A few months ago, I got a shock that still rattles me. My two kids little ones who should be arguing over toys, not ideologies came home tossing around “Hindus this” and “Muslims that.” It wasn’t just chatter; it was “us” versus “them,” spilling out like they’d been coached. I stood there, stunned. Then it clicked: an RSS guy near my house, one of those self-appointed “guardians” who hover like a bad smell, had been talking to them. My kids, too young to spot a snake in the grass, soaked it up. I was furious. I made damn sure that man learned a lesson don’t mess with a Kannadiga’s children. But it’s not just him I’m mad at it’s us, society, for letting this poison creep into their world. We’re humans, not factions. When did we forget that?


Kids Don’t Invent Hate


Kids don’t come wired to divide. My son and daughter didn’t care if their playmate was Hindu, Muslim, or Martian they just wanted someone to run with. Until this guy stepped in, feeding them lines like “Hindus are this” and “Muslims are that.” It wasn’t curiosity; it was a script, handed to minds too young to push back. I caught them echoing it one day casual, like picking teams for a game. But it’s not a game when it’s your kids parroting prejudice they didn’t even choose.
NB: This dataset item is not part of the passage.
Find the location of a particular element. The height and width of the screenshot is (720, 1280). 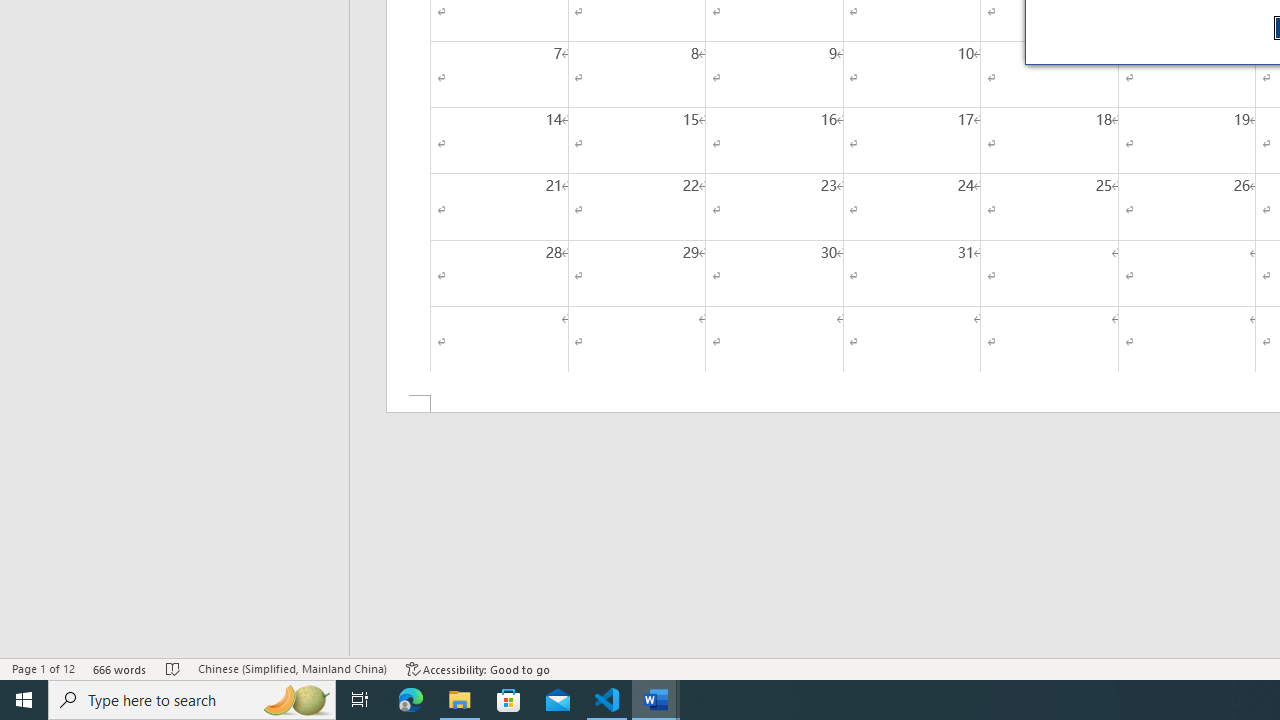

'Spelling and Grammar Check No Errors' is located at coordinates (173, 669).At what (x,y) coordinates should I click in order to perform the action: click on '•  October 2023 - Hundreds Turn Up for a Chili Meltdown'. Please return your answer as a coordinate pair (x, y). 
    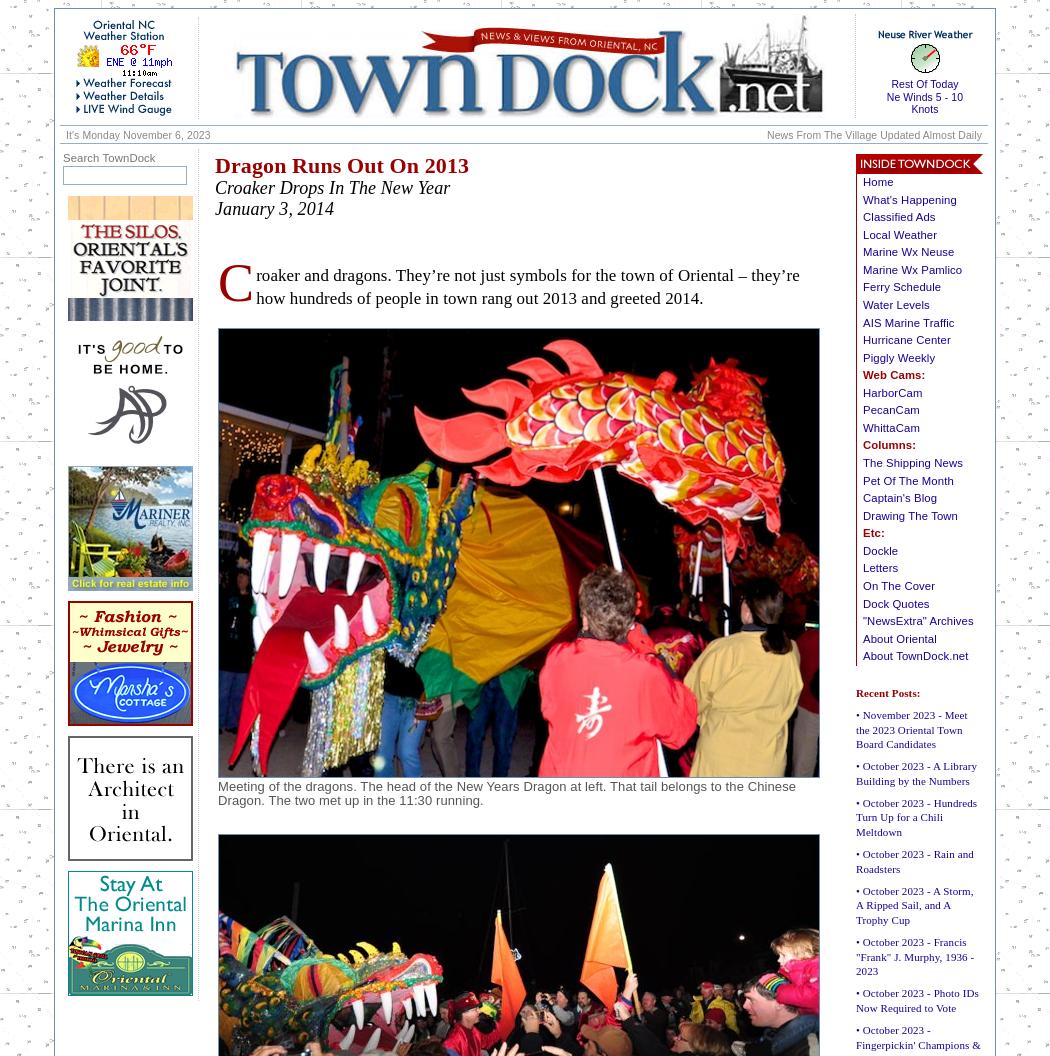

I’m no monk, no saint I’ve got my flaws. But I know kids learn what we let them see. This wasn’t culture or history; it was bias, dressed up as wisdom. I shut it down hard. That RSS guy got a tongue-lashing he won’t forget stay away, or else. My kids got a different lesson: people are people, not labels to fight over. Still, the question gnaws: why’d it even come to this?


Society’s Blind Spot




Here’s the nudge: we’re failing. Not just me, not just that one loudmouth all of us. When a kid starts seeing “Hindu” or “Muslim” before “friend,” it’s not their fault it’s ours. India’s a kaleidoscope, not a battlefield. Karnataka alone has Kannada, Tulu, Konkani, Urdu, and more, living side by side. My state’s got Jain temples, Sufi shrines, churches history proves we’ve shared space without tearing it apart. The Constitution backs it too Article 25 says we’re free to believe what we want, not to shove it down throats. So why let some ideologue turn our kids into mouthpieces for a feud they don’t understand?


Look at the numbers: Census 2011 says India’s 79% Hindu, 14% Muslim, plus millions more of every stripe. We’re not one thing, never have been. Forcing kids to pick sides whether it’s RSS pushing Hindu pride or anyone else stoking the flip isn’t unity; it’s amputation. And it’s not just here. X is full of adults doing the same, shouting “my way’s right” like playground bullies. If we can’t grow up, what chance do our kids have?


Living Like Humans


I fixed it at home. My kids don’t talk that trash anymore they’re back to arguing over who gets the bigger dosa. That RSS guy? He steers clear now; he knows I don’t play. But this isn’t about my win it’s about the bigger mess. We’ve got to stop nodding at division like it’s normal. Secular isn’t a dirty word it’s survival. Neutrality isn’t weakness it’s strength to see past the noise. I’m not asking for utopia; I’m asking us to live like humans, not tribes clawing at each other.

When my wife said a cobra in our yard was “good luck” and everyone agreed, I called out the folly not her. Same here. I’m not mad at the RSS guy’s soul just his actions. But society? We’ve got to do better. Teach kids math, stories, how to think not who to blame.


Let them grow up seeing people, not banners. I’m a human who loves my language, my roots, but I don’t need to hate yours to prove it. Neither should my kids. Neither should you.